DirectoryStorage

replica.py - DirectoryStorage Replication Tool

Usage:

replica.py [options] [user@]MasterHost:MasterDirectory ReplicaDirectory

MasterHost, MasterUser
    User and host name for ssh to connect to the host that runs the
    replication master.

MasterDirectory
    Data directory on the replication master.

ReplicaDirectory
    Data directory on the local replica.

Options are:

-v Make it more verbose.
-q Make it less verbose.
-d directory The DirectoryStorage source installation directory on the remote machine. This is only needed if different to the installation directory on the local machine.

Operation

This tool can be used to safely, efficiently and robustly update a local replica with the differences between a remote master storage and the local replica. Replication is efficient because it uses the normal storage history information to determine which files ned to be copied. Replication is robust because the replication event is atomic, and aligned with transaction boundaries on the master storage. Replication is safe because the tool performs several checks to eliminate the most common replication errors.

There must not be any storage process (ZEO server, etc) using the local replica storage during the replication event.
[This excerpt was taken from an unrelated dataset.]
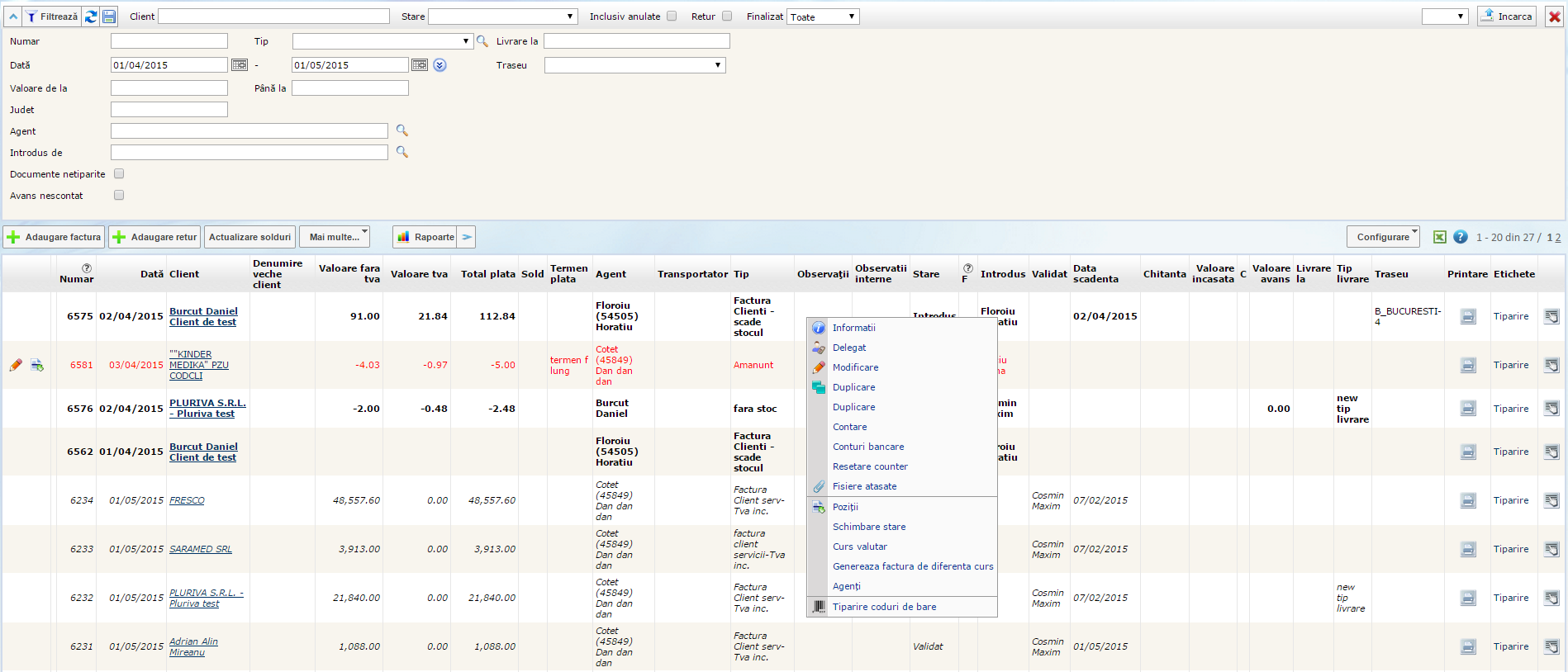Click the refresh arrows icon beside Filtrează
This screenshot has height=672, width=1568.
[x=91, y=17]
This means that replication is suitable for maintaining a backup or cold standby storage. If you want to have a hot standby, you will need to ensure the the replica storage is shut down before starting the replica, and restarted again after.

Exit Code

This tool will exit with a zero status code if and only if it has operated correctly.

Installation

  1. First get your master DirectoryStorage working as you want it.
  2. Set up a config/snapshot.conf file on the master. The replication tool needs to force the master storage briefly into snapshot mode.
  3. This tool uses ssh. Set up ssh such that the user which runs the storage on the replica machine can log in to the user account of the user which runs the storage on the master, with the correct PYTHONPATH environment variable. Setting up ssh is outside the scope of this document.
  4. Create an initial copy of the storage from the master onto the replica. Note that it doesnt matter if this copy is not current. There is no standard way to do this; just restore a backup, or shutdown the master storage and scp the whole directory.
  5. As a first test, run the replica.py command on the replica machine, substituting your host and directory names. Within a few seconds it should say "Replica complete". The -v switch may be helpful if there is a problem.
  6. That command needs to be run regularly to ensure that the replica is kept up to date. cron is a good way to do this. cron normally directs any ouput into an email. If you are replicating every night then this may be what you want, but it would be too much if you are replicating every minute. Adding the -q switch will ensure the replication process is silent unless there is a problem. Note that you will be notified that replication has failed while the master storage is in snapshot made, being packed or backed up.
  7. You may also need to adjust your strategy for packing the master storage. replica.py uses the normal storage history to determine which files need to be replicated, therefore your packing always needs to keep enough history to cover back to the previous replication event.
  8. Note that replication requires that the only difference between the two storages is that the master contains some newer transactions that are not present on the replica. If you test your replica by starting a storage process, it is prudent to use read-only mode to ensure that no transactions are written on the replica during that test.